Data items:
########
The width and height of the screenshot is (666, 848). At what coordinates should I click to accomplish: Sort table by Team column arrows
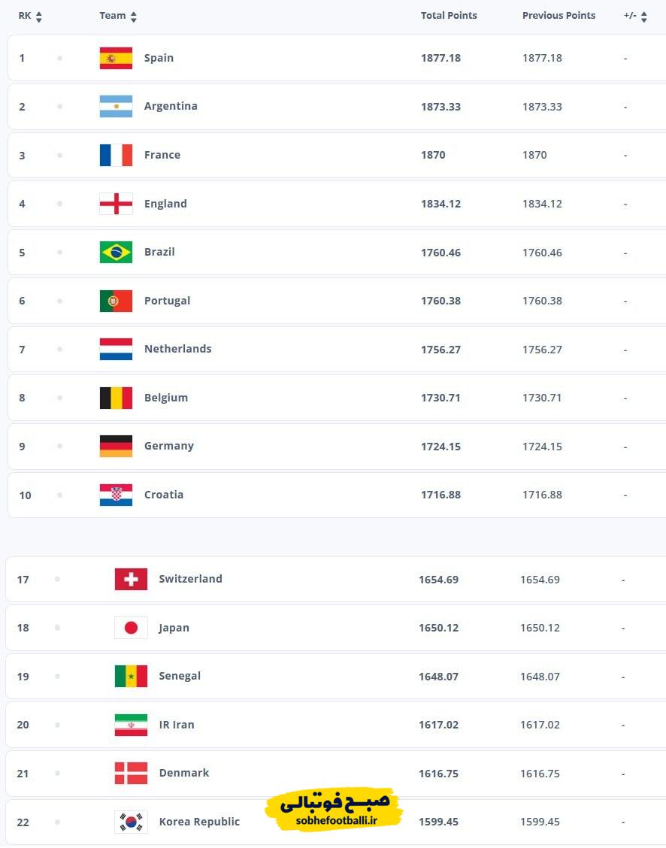133,17
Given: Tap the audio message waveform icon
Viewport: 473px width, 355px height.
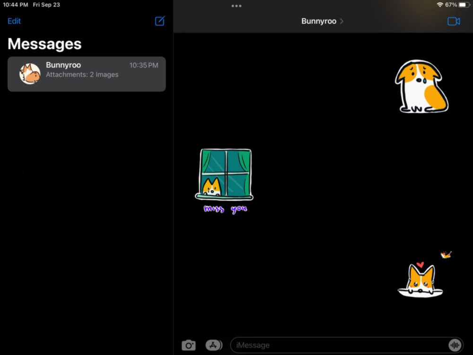Looking at the screenshot, I should pyautogui.click(x=455, y=345).
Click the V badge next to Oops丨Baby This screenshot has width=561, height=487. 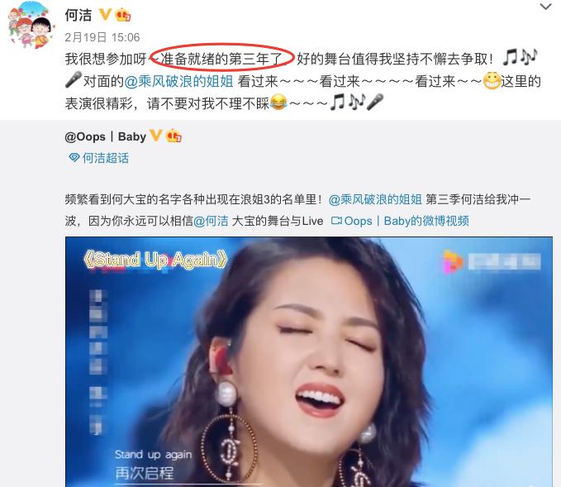[155, 136]
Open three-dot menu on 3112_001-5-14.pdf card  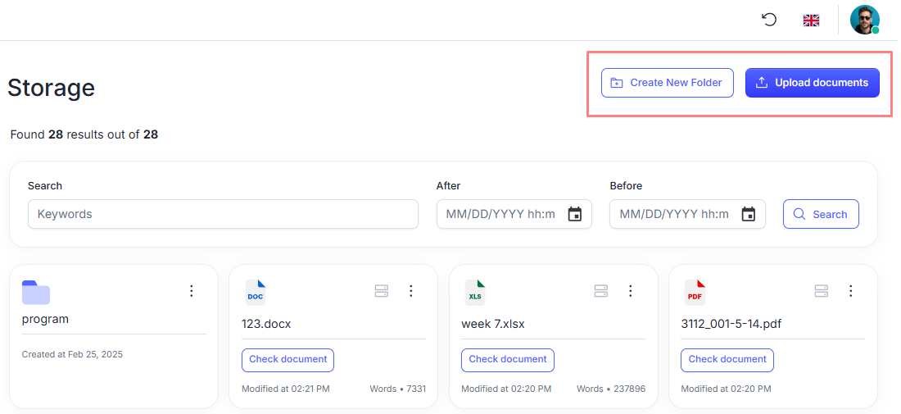coord(851,291)
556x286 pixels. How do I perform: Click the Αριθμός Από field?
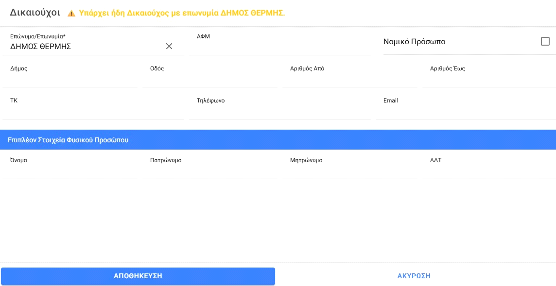(x=349, y=79)
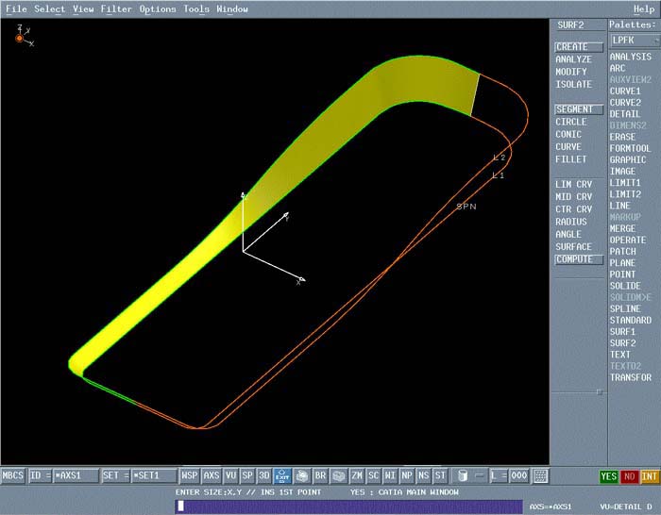The width and height of the screenshot is (661, 515).
Task: Click the BR toolbar button
Action: click(x=320, y=476)
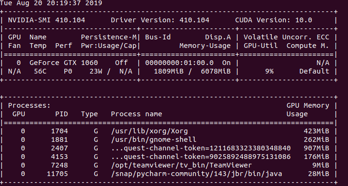Viewport: 348px width, 186px height.
Task: Click the 9% GPU utilization value
Action: click(x=269, y=71)
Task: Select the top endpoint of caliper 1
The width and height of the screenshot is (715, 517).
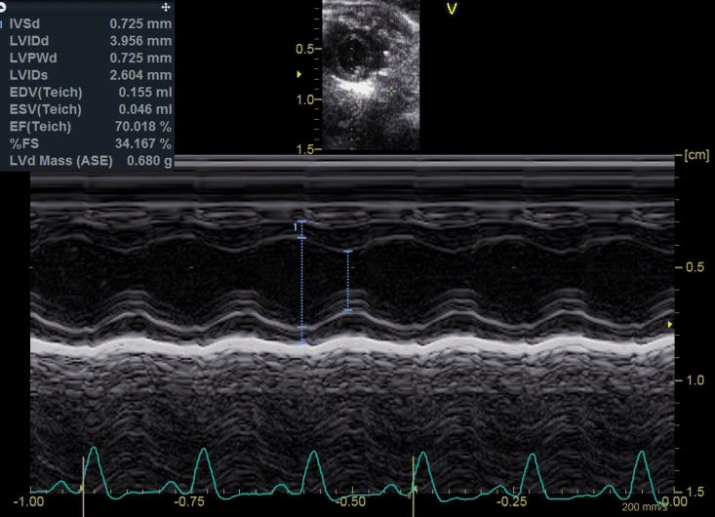Action: point(301,222)
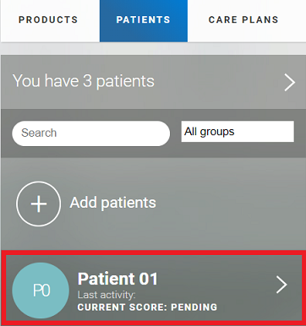This screenshot has width=306, height=326.
Task: Click the 'You have 3 patients' heading text
Action: pos(84,81)

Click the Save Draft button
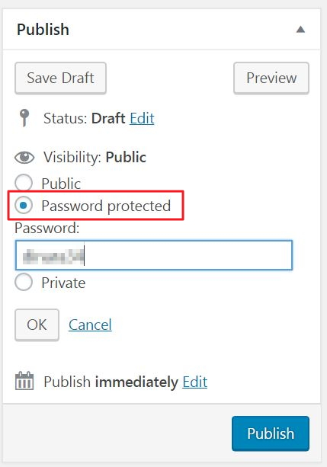(60, 78)
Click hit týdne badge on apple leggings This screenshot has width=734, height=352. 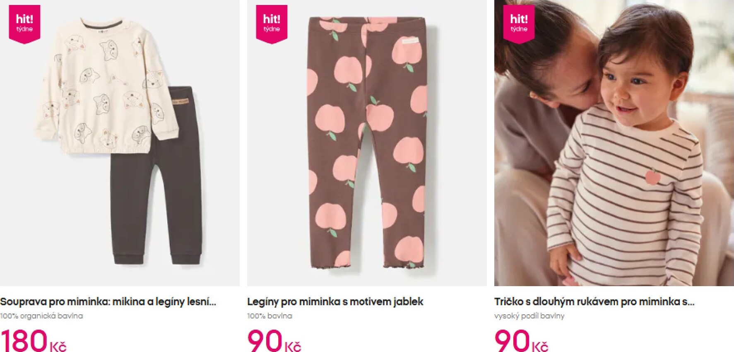coord(272,24)
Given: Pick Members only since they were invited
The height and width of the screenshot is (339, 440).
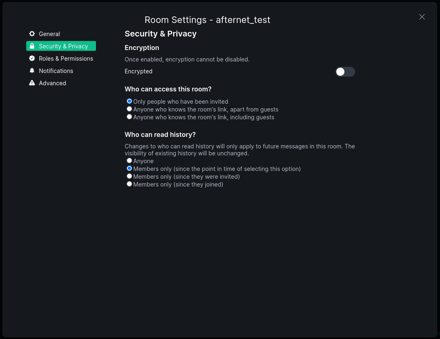Looking at the screenshot, I should point(130,176).
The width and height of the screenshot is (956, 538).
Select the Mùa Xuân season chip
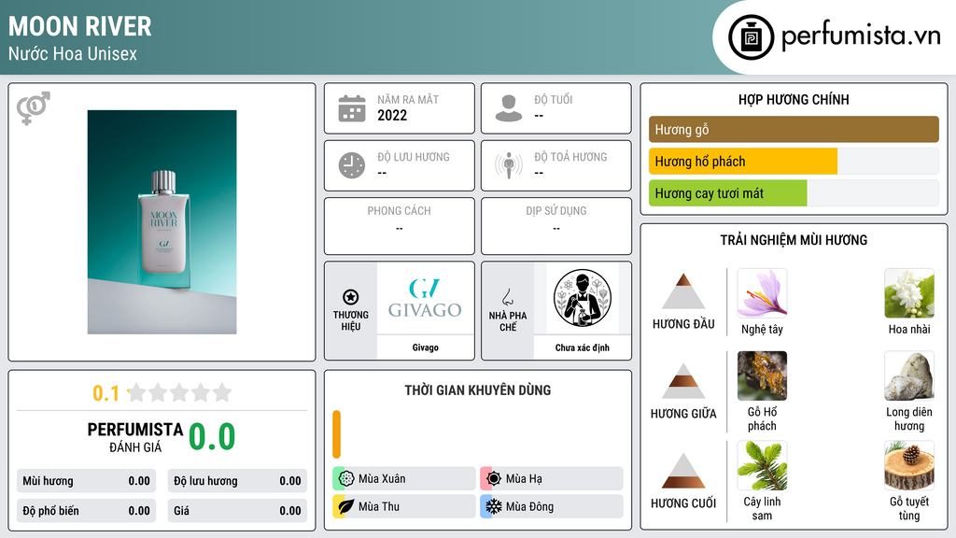click(404, 479)
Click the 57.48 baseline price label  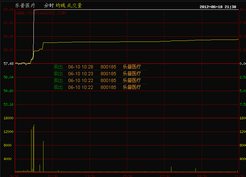(x=8, y=64)
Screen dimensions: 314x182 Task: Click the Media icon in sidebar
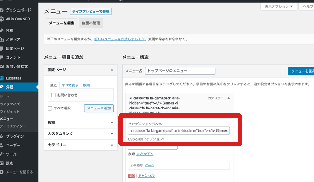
########
▶ [Assignment]:
Count how many lines of the entries contain the word "icon", and respond with that count only.

▶ [Expected answer]:
2